With daring skill and savage humor, A Week in December
explores the complex patterns and crossings of modern urban life; as the novel moves to its gripping climax, its characters are forced, one by one, to confront the true nature of the world they—and we all—inhabit.
Questions and Topics for Discussion
1. In the novel’s opening scene, Gabriel prepares for two trials. One trial concerns the liability of Underground employees in a passenger’s suicide attempt. The other involves a Muslim girl who was not allowed to wear her traditional attire to school. How do these cases set the tone for the novel? What do they say about London society in the twenty-first century?
2. Compared to the other characters, does Jenni Fortune have the best or the worst job? How does she balance tremendous responsibility with a lack of freedom on her mechanized route? How does her identity as Miranda Star measure up to her true-life persona?
3. Sebastian Faulks provides essential details about the novel’s primary characters in the form of Sophie’s list. What does this commentary indicate about the way Sophie perceives her husband’s political circle, and her role in it? Is she naïve or perceptive?
4. What is the source of John Veals’s appetite for total control? How does his life as a hedge-fund manager reward him in ways that extend well beyond money? How had your impression of John changed by the time you reached the book’s final lines?
5. Why is religion closely linked to identity for Hassan but not so much for his parents? How do the jihadists define Hassan? Why is that definition appealing to him?
6. Ralph Tranter is one of the few characters who struggles financially. Is he in some ways happier than the others? If you could assign new salaries to some of the most memorable men and women in the book, how much would they earn? Who deserves to be rich? How do you personally define “rich”?

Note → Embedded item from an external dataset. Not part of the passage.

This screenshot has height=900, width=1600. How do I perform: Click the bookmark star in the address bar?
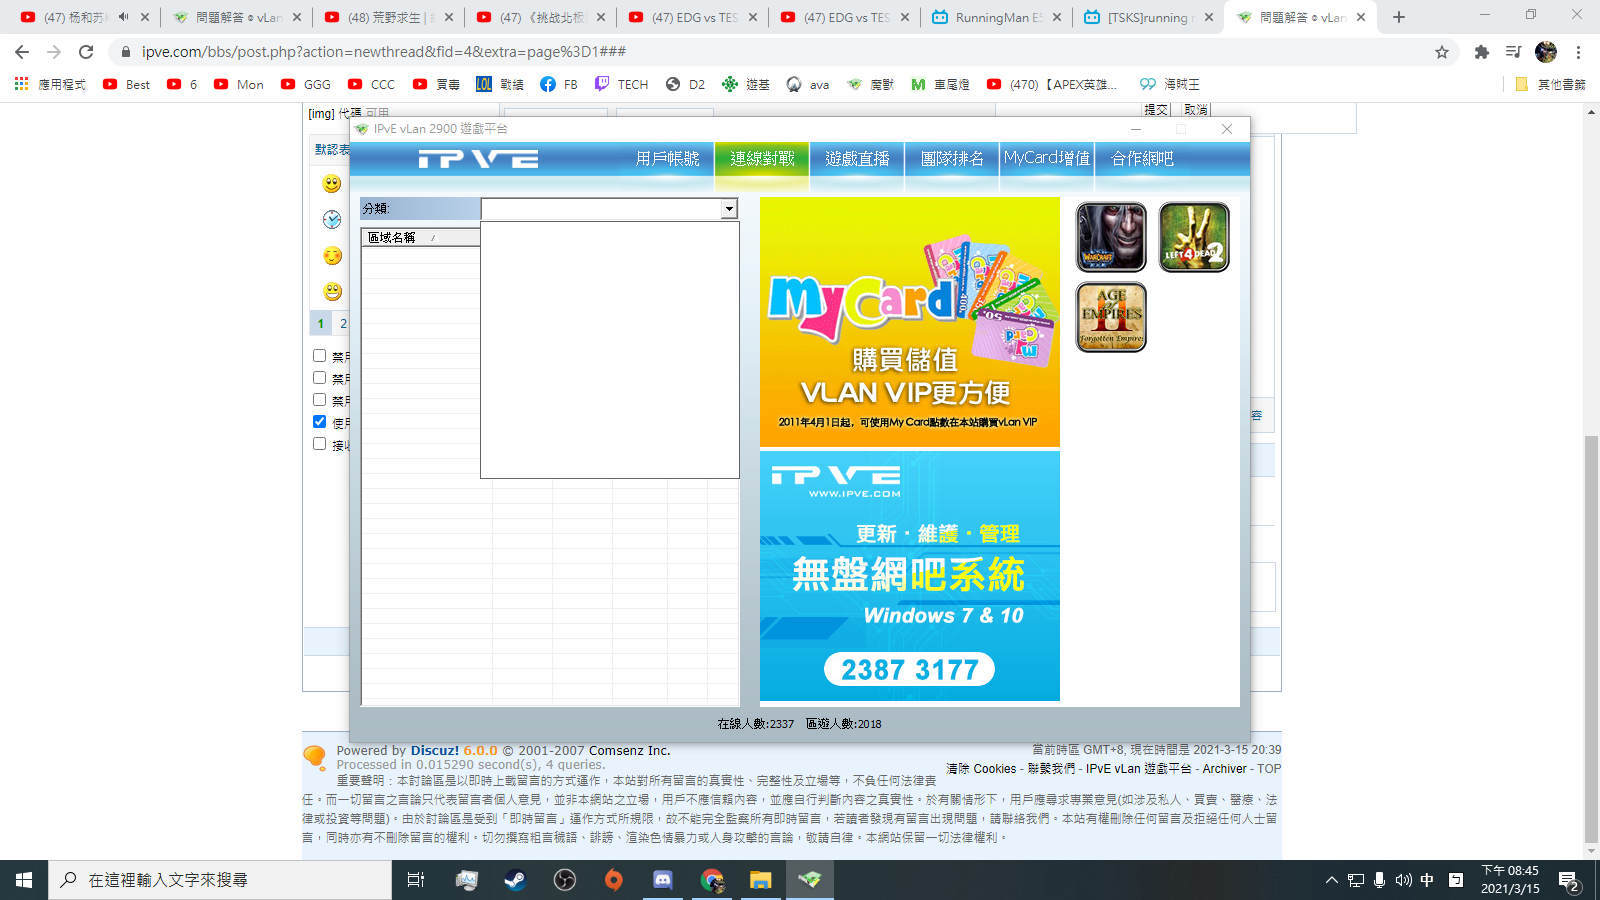[x=1442, y=52]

7. What does Finn need from his parents? Will Vanessa be able to heal him by herself? What was Finn hoping to experience with his purchase at the Garden of Remembrance: An escape? Or exhilaration?
8. What did it mean to Farook/Knocker to become an Officer of the Order of the British Empire? Was he selling out to an oppressor or simply reaping the rewards of life in a liberated country? What insecurities are evident as he preps for a chat about books?
9. What does Spike see in Olya that the other male characters don’t? How is she able to blend erotic and wholesome qualities?
10. Do the women in the novel have an advantage over the men? What fears and temptations do the characters have in common, regardless of gender or social status?
11. What is the tipping point for this cast of characters in terms of morality? How do they distinguish corruption from purity?
12. Though the author reminds us that A Week in December is entirely a work of fiction, it illuminates reality in a new way. What does the novel say about reality television, virtual worlds, and other aspects of modern reality?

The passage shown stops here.